*Consigne 1*. Réécrivez la partie des enregistrements qui s'ouvre sur leur première ligne et se ferme sur la ligne contenant « coord(473,26) », en remplaçant « bullet » par « marker » sans rien changer d'autre. Omettez les images dans la réponse.

##########

Rédigé par | Lundi 31 Octobre 2016 à 08:00

           


Quand Rachid Benzine se révèle en romancier
Nour, pourquoi n'ai-je rien vu venir ? (Ed. Seuil, 2016) commence gentiment de manière intrigante. On comprend d'entrée que Nour est une fille qui écrit à son père depuis la Syrie où elle est partie clandestinement rejoindre un jihadiste qu'elle a rencontré sur Internet. Elle l'a épousé, elle partage son combat et elle invite son père à la rejoindre.

On découvre que le père, sans autre nom que Papa, est professeur de philosophie. Il est veuf et a cru élever sa fille unique dans l'amour et la tolérance avec un esprit d'ouverture à l'analyse des situations. Le livre commence sur la désillusion d'un père découvrant les illusions de sa fille.

Une fois ce cadre posé, l'affaire s'emballe soudain. La violence est idéologique. Une violence crue, nue et brutale qui fait froid dans le dos en offrant au lecteur un bréviaire de l'argumentaire jihadiste comme rarement on peut le trouver : enthousiaste, naïf de cohérence, nimbé d'affection et enrobé de l'admiration d'une fille pour son père. Le tout servi sur l'espoir de renouveau d'un monde idéal.

Nour est aimante. Avec ferveur, douceur et tendresse, elle voudrait partager son bonheur avec Papa. Elle lui raconte son havre de paix au côté d'Ikram, chef de police au service de Daesh. Elle n'a qu'un mot sous la plume « Viens, Papa ! » ; « viens nous rejoindre pour enfin réaliser ce rêve dont tu m'as toujours bercé. Viens ! Notre combat est le tien, ne soit pas lâche, saisit l'occasion que nous offrons au monde de parachever les révolutions inabouties vers ce monde dont tu m'as tant parlé ! »

Quand Rachid Benzine se révèle en romancier

Entre amour filial et haine paradoxale

Avenant et prudent, Papa essaye de tirer Nour de l'enfer. Il s'accuse, se culpabilise. Puis il la supplie, l'implore de rentrer, s'il le faut, avec Ikram. Papa tient cette ligne quelques lettres avant de trébucher pour devenir l'intellectuel torturé par le dévoiement de ses valeurs. Il est alors sans merci : « Maintenant que tu vis au milieu de monstres, écrit-il, et que tu en as même épousé un, que t'inspirent ceux-ci ? Qu'éprouves-tu quand ton époux rentre harassé le soir, après une dure journée de labeur où il a fait exécuter ou tué de ses propres mains femmes et enfants (…). Ce sont des doigts velus et crochus qui parcourent ta peau ? Une haleine fétide qui précède ses baisers ? »

##########

*Consigne 2*. Dressez la liste des personnages du roman que nomme la critique de « Nour, pourquoi n'ai-je rien vu venir ? ».

(Extrait d'un jeu de données)
##########

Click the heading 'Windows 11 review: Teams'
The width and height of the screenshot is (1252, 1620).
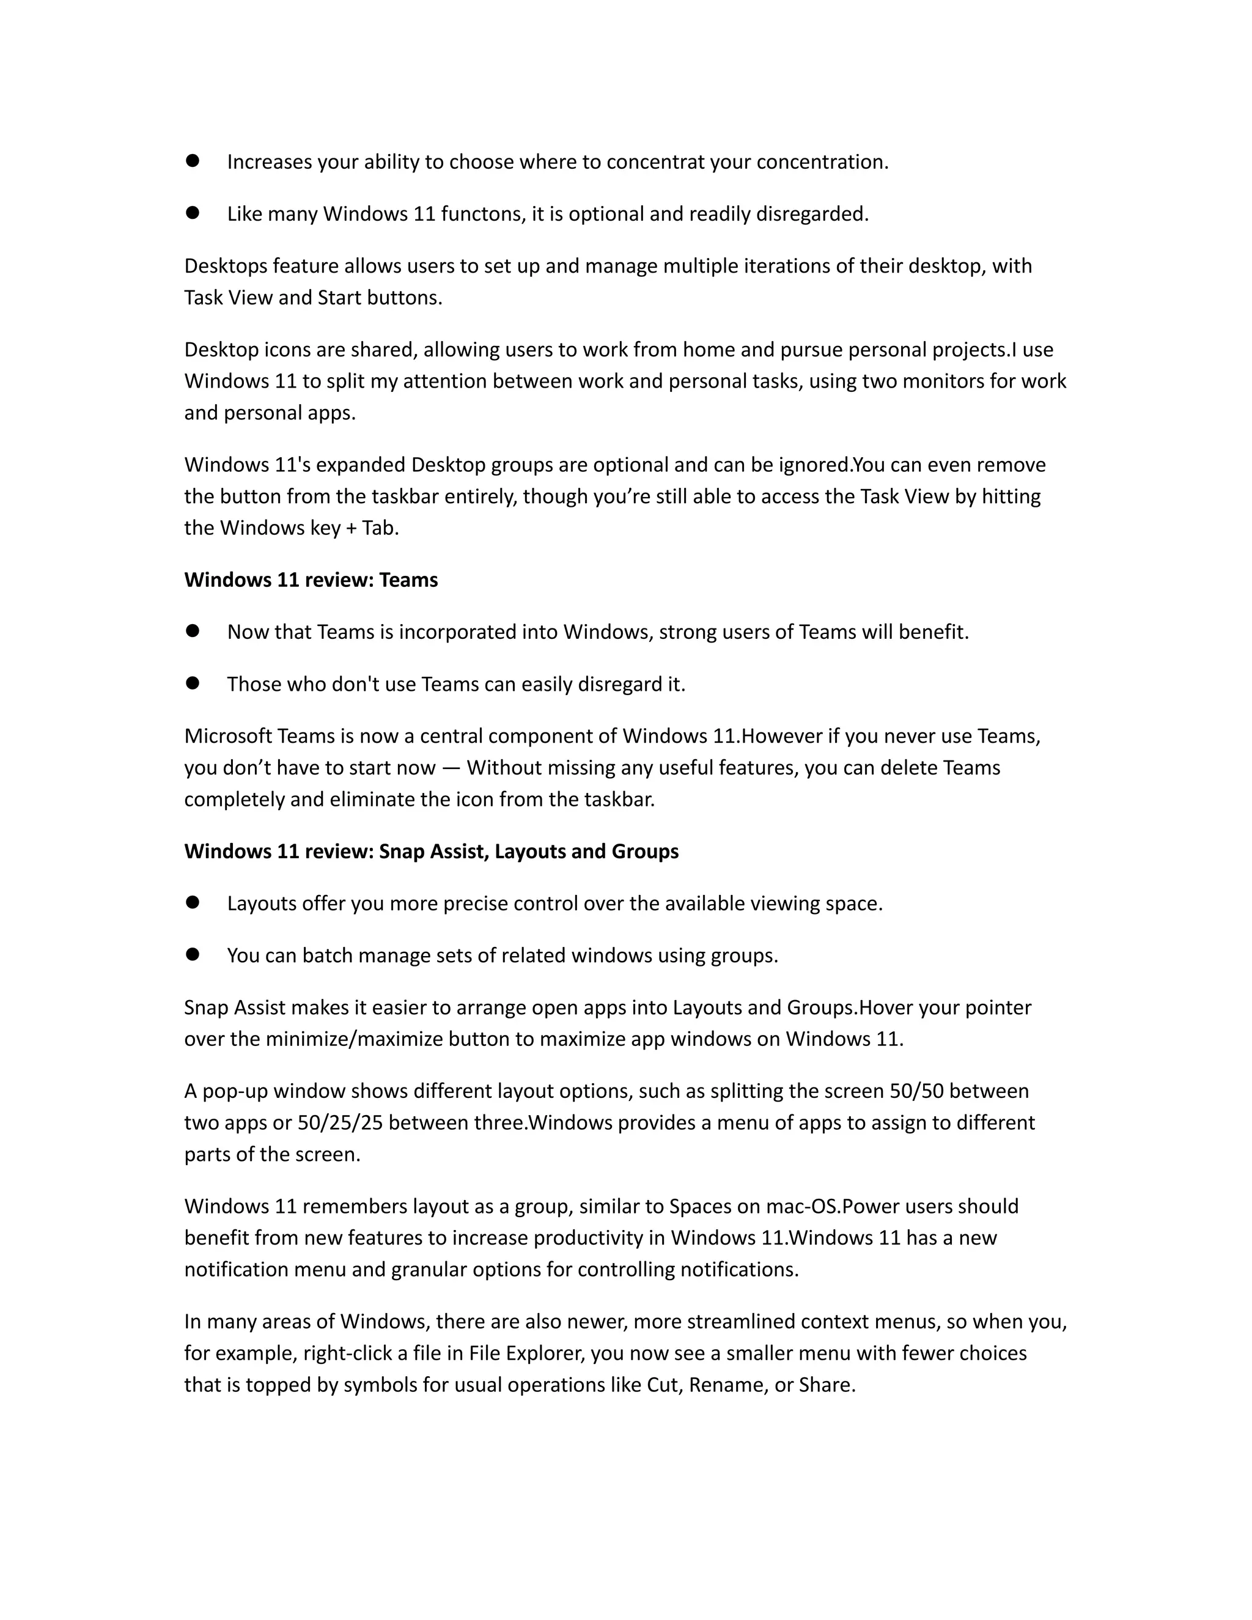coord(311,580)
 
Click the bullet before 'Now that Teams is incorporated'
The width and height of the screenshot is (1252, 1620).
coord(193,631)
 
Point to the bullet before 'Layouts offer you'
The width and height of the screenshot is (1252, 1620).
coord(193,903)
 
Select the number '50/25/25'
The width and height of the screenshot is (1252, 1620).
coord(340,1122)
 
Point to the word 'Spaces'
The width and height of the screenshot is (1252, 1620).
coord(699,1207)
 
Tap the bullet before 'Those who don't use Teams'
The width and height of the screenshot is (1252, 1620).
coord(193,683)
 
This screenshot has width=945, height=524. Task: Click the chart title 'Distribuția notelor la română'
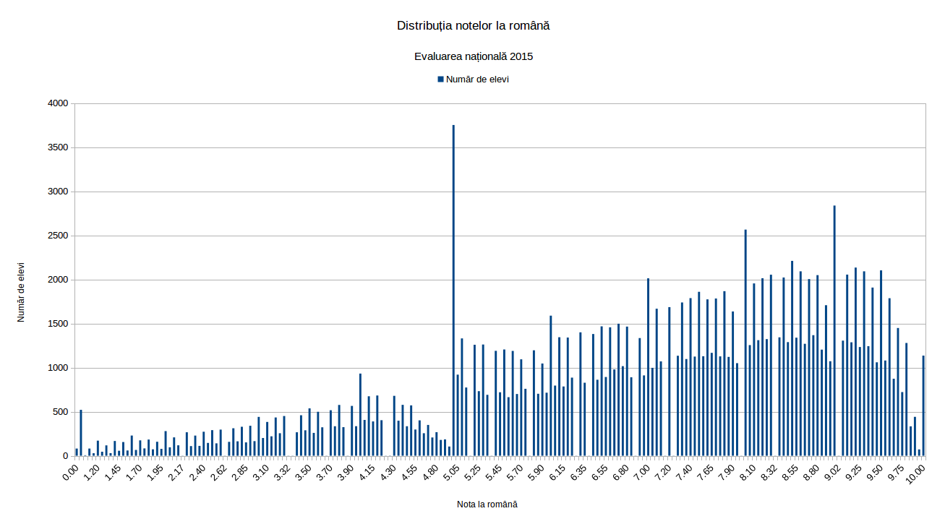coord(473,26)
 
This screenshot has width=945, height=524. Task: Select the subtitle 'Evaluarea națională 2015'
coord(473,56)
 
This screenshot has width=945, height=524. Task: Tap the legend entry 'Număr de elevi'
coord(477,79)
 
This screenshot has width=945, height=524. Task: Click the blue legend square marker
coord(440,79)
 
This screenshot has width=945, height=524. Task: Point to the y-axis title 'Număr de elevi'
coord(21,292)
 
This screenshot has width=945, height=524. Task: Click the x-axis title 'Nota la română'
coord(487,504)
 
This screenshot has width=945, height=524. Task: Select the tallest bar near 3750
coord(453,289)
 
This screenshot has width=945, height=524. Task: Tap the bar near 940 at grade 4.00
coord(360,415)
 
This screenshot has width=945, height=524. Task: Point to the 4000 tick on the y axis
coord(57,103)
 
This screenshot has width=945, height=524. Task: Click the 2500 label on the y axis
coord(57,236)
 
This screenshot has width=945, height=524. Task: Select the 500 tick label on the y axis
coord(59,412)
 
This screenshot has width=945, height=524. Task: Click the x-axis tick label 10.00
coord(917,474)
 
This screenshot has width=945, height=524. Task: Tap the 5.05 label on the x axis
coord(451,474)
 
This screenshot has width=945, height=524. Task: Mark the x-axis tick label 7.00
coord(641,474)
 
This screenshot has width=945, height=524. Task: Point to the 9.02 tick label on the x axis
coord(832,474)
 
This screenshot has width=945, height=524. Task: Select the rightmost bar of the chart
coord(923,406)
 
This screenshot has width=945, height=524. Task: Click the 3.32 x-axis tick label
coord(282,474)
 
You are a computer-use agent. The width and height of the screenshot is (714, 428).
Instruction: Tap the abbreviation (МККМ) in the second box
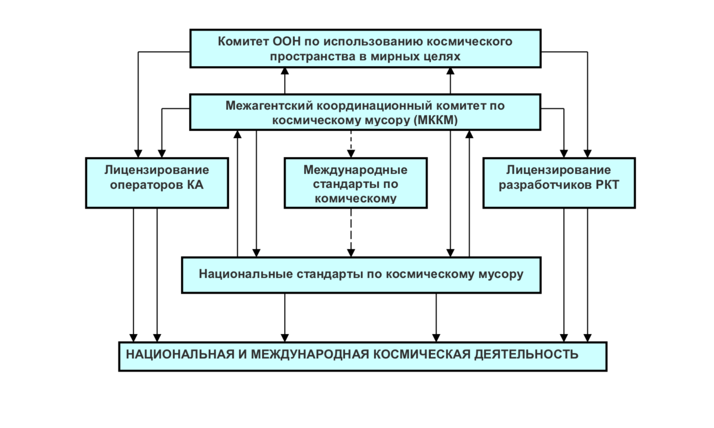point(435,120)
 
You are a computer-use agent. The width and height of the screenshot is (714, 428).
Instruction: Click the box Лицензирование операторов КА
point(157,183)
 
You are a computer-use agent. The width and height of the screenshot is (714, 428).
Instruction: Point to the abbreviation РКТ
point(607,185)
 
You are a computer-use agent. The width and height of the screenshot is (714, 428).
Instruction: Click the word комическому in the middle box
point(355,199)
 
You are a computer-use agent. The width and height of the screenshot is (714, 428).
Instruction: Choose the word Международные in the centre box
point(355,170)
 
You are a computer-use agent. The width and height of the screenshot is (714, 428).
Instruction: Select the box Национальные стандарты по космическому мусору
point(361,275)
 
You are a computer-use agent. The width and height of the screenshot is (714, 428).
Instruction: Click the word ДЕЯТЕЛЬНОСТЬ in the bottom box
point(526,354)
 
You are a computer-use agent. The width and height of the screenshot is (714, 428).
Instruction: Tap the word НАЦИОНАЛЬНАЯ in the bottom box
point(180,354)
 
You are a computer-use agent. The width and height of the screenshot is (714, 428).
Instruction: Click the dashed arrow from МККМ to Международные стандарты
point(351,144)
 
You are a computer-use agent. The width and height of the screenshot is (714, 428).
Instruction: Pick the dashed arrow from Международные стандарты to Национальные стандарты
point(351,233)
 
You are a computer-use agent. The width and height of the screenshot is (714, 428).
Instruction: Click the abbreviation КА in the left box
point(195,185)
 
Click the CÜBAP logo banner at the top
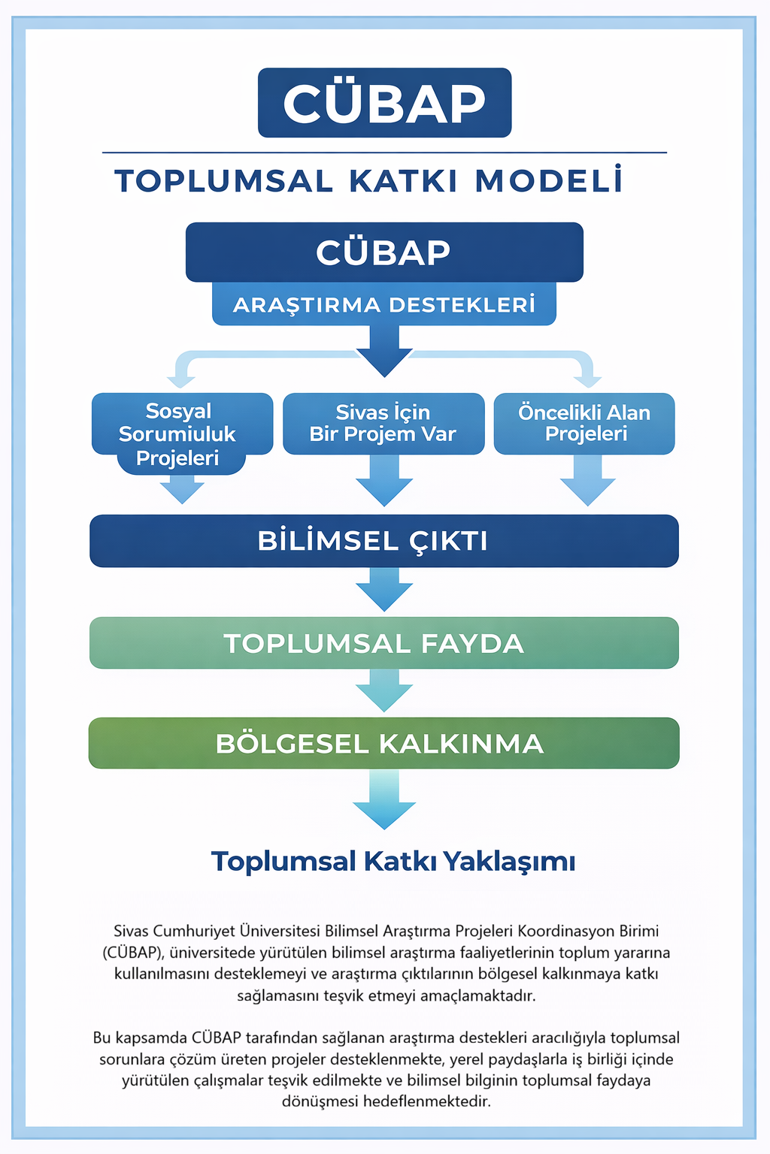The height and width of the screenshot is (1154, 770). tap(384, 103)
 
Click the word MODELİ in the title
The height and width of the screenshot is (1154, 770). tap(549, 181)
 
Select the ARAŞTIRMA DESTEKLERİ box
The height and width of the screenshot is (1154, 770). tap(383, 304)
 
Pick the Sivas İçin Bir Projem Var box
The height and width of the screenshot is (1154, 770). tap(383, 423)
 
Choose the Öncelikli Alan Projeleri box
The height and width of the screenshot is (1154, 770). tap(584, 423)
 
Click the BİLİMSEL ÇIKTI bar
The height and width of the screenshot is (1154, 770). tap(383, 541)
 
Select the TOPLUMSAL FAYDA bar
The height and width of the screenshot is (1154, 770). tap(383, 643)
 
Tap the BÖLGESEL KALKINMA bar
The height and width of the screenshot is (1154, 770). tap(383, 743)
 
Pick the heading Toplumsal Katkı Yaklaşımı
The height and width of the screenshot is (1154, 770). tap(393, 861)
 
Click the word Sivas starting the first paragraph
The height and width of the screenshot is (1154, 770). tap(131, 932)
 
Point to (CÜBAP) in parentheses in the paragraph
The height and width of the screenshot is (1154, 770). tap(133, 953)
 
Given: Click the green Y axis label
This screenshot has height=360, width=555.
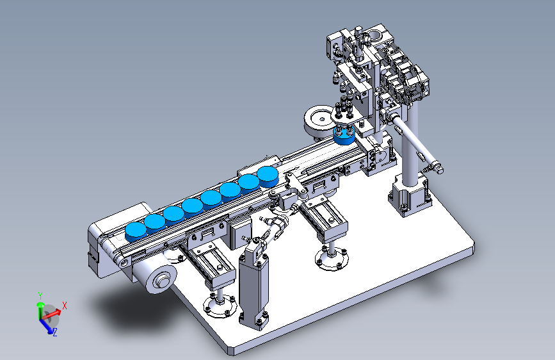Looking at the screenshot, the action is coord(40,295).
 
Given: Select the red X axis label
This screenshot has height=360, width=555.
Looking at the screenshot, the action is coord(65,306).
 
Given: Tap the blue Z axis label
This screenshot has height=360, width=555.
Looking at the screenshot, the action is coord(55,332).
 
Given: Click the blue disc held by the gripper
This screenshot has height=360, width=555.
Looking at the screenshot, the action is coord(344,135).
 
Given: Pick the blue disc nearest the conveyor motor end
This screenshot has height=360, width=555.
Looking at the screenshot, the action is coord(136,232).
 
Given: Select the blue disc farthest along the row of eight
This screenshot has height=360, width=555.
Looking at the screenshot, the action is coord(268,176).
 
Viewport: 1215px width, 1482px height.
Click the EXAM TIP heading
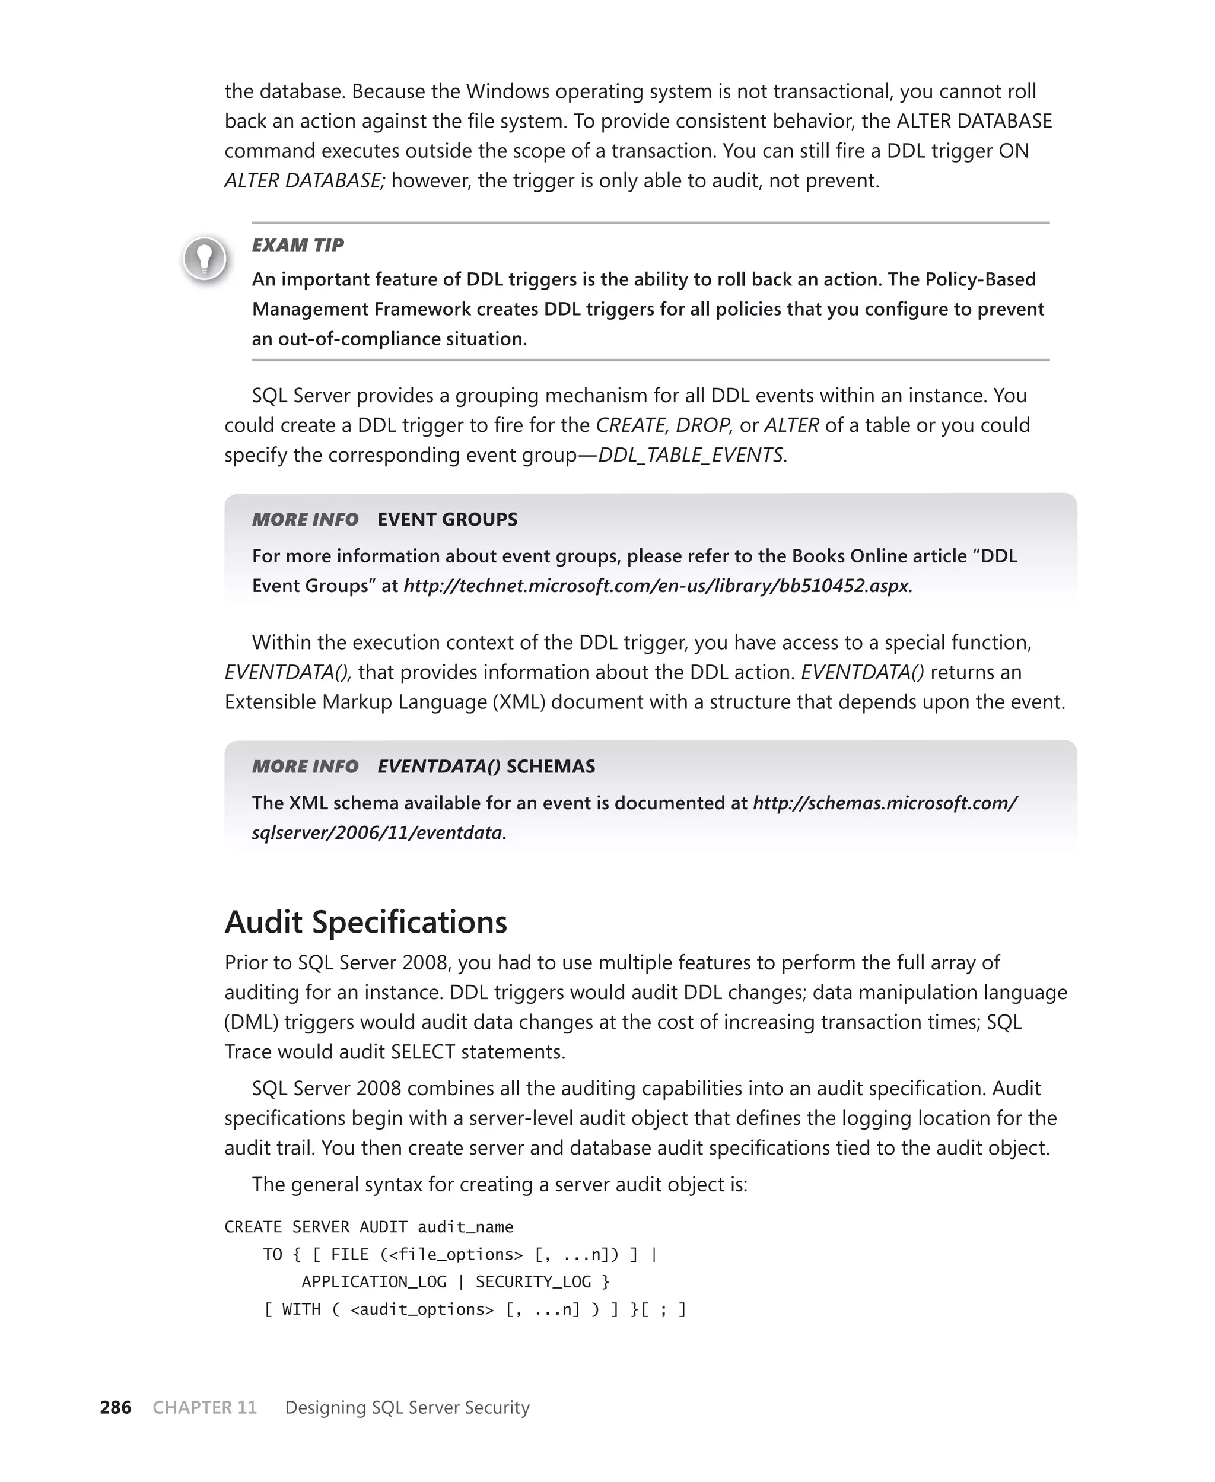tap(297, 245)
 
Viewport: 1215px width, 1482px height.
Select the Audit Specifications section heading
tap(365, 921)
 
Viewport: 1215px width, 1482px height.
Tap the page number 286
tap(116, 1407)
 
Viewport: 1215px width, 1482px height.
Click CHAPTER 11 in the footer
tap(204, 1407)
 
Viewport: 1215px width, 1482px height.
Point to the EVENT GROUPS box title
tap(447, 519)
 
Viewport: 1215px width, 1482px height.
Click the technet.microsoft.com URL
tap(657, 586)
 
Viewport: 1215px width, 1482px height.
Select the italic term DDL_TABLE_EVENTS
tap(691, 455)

##########

*Solution complète 1*.
Click the heading 'Windows 11 review: Teams'
The width and height of the screenshot is (1252, 1620).
coord(311,580)
 
Click the marker before 'Now that Teams is incorporated'
The width and height of the screenshot is (1252, 1620).
coord(193,631)
 
Point to the marker before 'Layouts offer you'
The width and height of the screenshot is (1252, 1620).
coord(193,903)
 
Select the number '50/25/25'
The width and height of the screenshot is (1252, 1620).
coord(340,1122)
 
Point to the word 'Spaces'
The width and height of the screenshot is (1252, 1620).
coord(699,1207)
 
Tap the marker before 'Those who don't use Teams'
The width and height of the screenshot is (1252, 1620).
coord(193,683)
 
This screenshot has width=945, height=524. Task: Click the chart title 'Distribuția notelor la română'
coord(473,26)

*Solution complète 2*.
- Nour
- Papa
- Ikram